Here at the Wedding Crafts Academy, we believe that beauty comes in all sizes. But for those of you what to tone up for your wedding day, we bring you a guest post by Kathrin Spinnler, Pilates instructor and blogger at www.kathrinspinnler.com
You stare at the photo of the perfect bride. The gentle outline of muscles on her tanned back are in stark contrast to her elegant white dress as she floats down the aisle. You flip to the next photo and she smiles up at you, standing tall next to her groom. The sleeveless gown shows off her well-defined arms. With a pang of joy you realize … she’s you!
You open your eyes to face reality. The big day’s fast approaching and you’ve got a million things to do: flowers, band, dress, cake … You want that fantasy to come true, but there’s no time for lengthy workouts. How can you squeeze that in among everything else?
Effective exercise doesn’t have to take long. Here’s a short 10-15 minute sequence you can do in the weeks leading up to your wedding day. Although it’s a whole-body workout, the focus is on the upper body and posture muscles. Complete it 4-5 days a week for best results.
Before You Start
Let’s go through two basic principles to make sure you exercise safely. If you have a medical condition or injury, please consult your physician or an exercise professional before proceeding.
- Abdominal Connection
When you exercise, you need to keep your belly button slightly drawn in towards your spine. This activates the deepest layers of your abs, which is an important posture muscle and keeps both your back and your organs protected. Simply exhale and draw in your stomach to feel this muscle tighten. If you struggle to achieve this, put a hand on your stomach and cough. You’ll feel the deep abdominals contract.
- Neutral Spine
Our spine is meant to be slightly curved. That’s why ‘neutral spine’ doesn’t mean ‘flat back’. When you lie on your back, try to feel a slight gap between your lower back and the mat. During exercise, use the abdominal connection to keep your body in this position. If you feel discomfort in your lower back, press it down into the mat to create a slightly more supported position.
Lie on your back and put your hands behind your head, elbows out to the side. Keep a neutral spine and your abs drawn in strongly towards you. Curl up straight, reaching your nose towards your knees. Return down and repeat 10-20 times. Once this gets easier, you can do the same exercise with your legs up in the table top position.
Side Curl Up
Lie on your back and put your hands behind your head, elbows out to the side. Keep a neutral spine and your abs drawn in strongly towards you. Curl up and twist your upper torso to one side. Return down, switch sides. Once this gets easier, you can do the same exercise with your legs up in the table top position. Repeat 10-15 times each side.
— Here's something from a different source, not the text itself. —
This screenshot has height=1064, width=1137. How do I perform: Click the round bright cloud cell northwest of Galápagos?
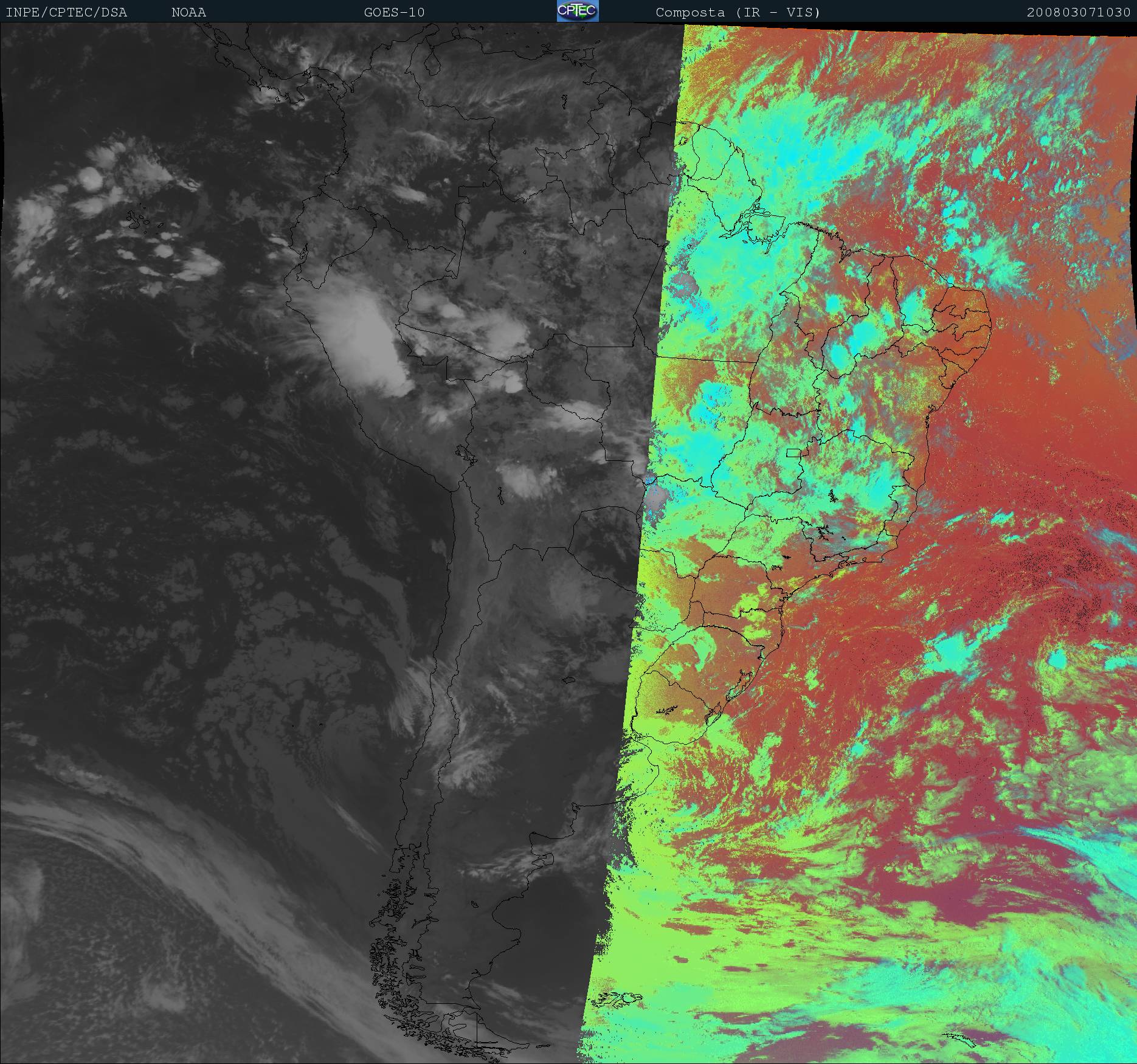(91, 178)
Start kneeling with your forearms on the mat. Stretch out one leg and then the other until you’re in the full plank shape. Try to stay use your abdominal engagement to keep a neutral alignment and keep your shoulders down. If you feel your lower back engaging too much, lift your hips slightly.
To make this exercise easier, you can keep your knees on the ground. To make it harder, you can lift one leg up every time you exhale, alternating legs. In the most advanced version, you lift one arm up every time you exhale, alternating arms.
Sit neutral with your legs straight in front of you and your band around your feet. If this position is uncomfortable, you can sit on a box or book, or slightly bend your knees. Exhale, bend your elbows behind you until your hands are at your waist. Inhale, return to the starting position.
Start kneeling with your forearms down on the mat. Lift your hips up until you’re in a triangle position. The heels can stay up. Hold this position.
In the progression, you are on your hands instead of forearms. Bend your elbow until your head almost touches the mat, then stretch your arms back out.
Start kneeling in a neutral spine, with your body pitched forward and your arms behind you. Pulse them up and down for 30 seconds, keeping them as high as possible. Without taking a break, keep them high and clap them together and apart for another 30 seconds. It’s ok if your hands don’t touch.
Sit in a comfortable position and grab your band slightly more than shoulder width apart. Try to stay neutral as you lift your arms over your head and behind you. You should feel a stretch in your chest. If not, move your hands closer together on the band. Then, return the arms back to the front.
Sit on the floor with your legs in a V position. If you’re uncomfortable, you can sit on a box or some books. Twist your body to face your right leg, then lean over it to stretch. Hold for 30 seconds. Repeat on the other side. Finally, lean straight to the front to feel your inner thighs stretching strongly.